We saw several new operating systems for the first time in 2011. Some were for fully fledged computers. Others were meant for mobile devices like smartphones and tablets. And not all of them were available on the market by the end of the year.
On the computer side of the market, we saw Apple's Mac OS X Lion hit virtual shelves. Apple made the decision to sell its new OS through the Mac App Store as a digital download. Some incompatibility issues with older software kept some users from adopting the new OS for a few months.

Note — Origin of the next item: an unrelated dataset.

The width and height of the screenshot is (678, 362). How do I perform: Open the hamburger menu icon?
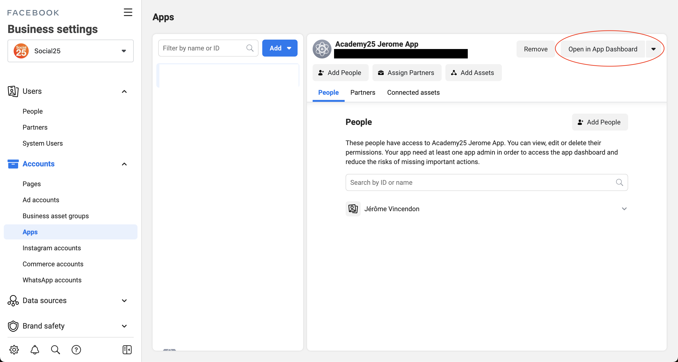pos(128,12)
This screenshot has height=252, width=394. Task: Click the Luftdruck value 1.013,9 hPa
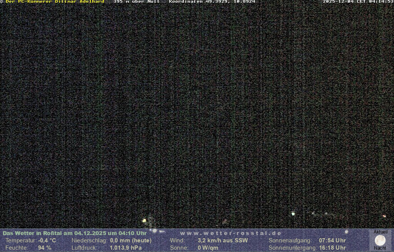click(x=126, y=248)
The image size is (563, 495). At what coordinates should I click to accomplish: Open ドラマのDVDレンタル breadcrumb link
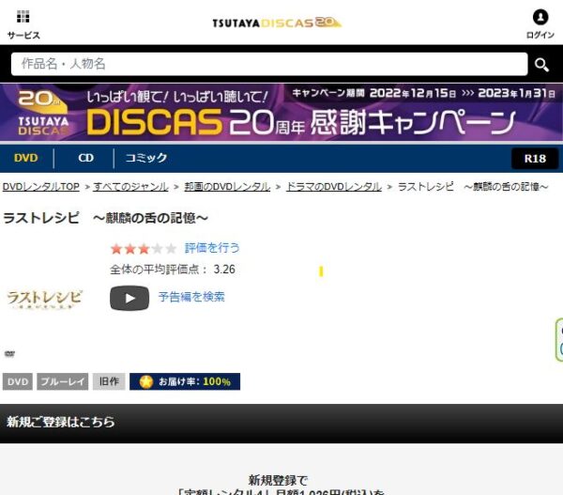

Microsoft unveiled a developer build of the next version of Windows, which the company called Windows 8. The OS sported a new user interface (UI) called Metro that resembled what you would find on a mobile device. The company revealed that Windows 8 will be optimized for touch-screen interfaces, though you can still navigate it using the traditional keyboard and mouse combination.
Linux fans got to play with two new builds of Ubuntu over 2011. The first was called Natty Narwhal and the second was Oneiric Ocelot. And Google devotees finally got their hands on the Google Chrome OS, an operating system that offloads most applications to the cloud.
Mobile operating systems that debuted in 2011 included Apple's iOS 5, an early look at Android Ice Cream and the Playbook's OS developed by QNX. Paired with HP's announcement that webOS will move to the open-source community, this news means that there's more competition than ever before in the operating system market.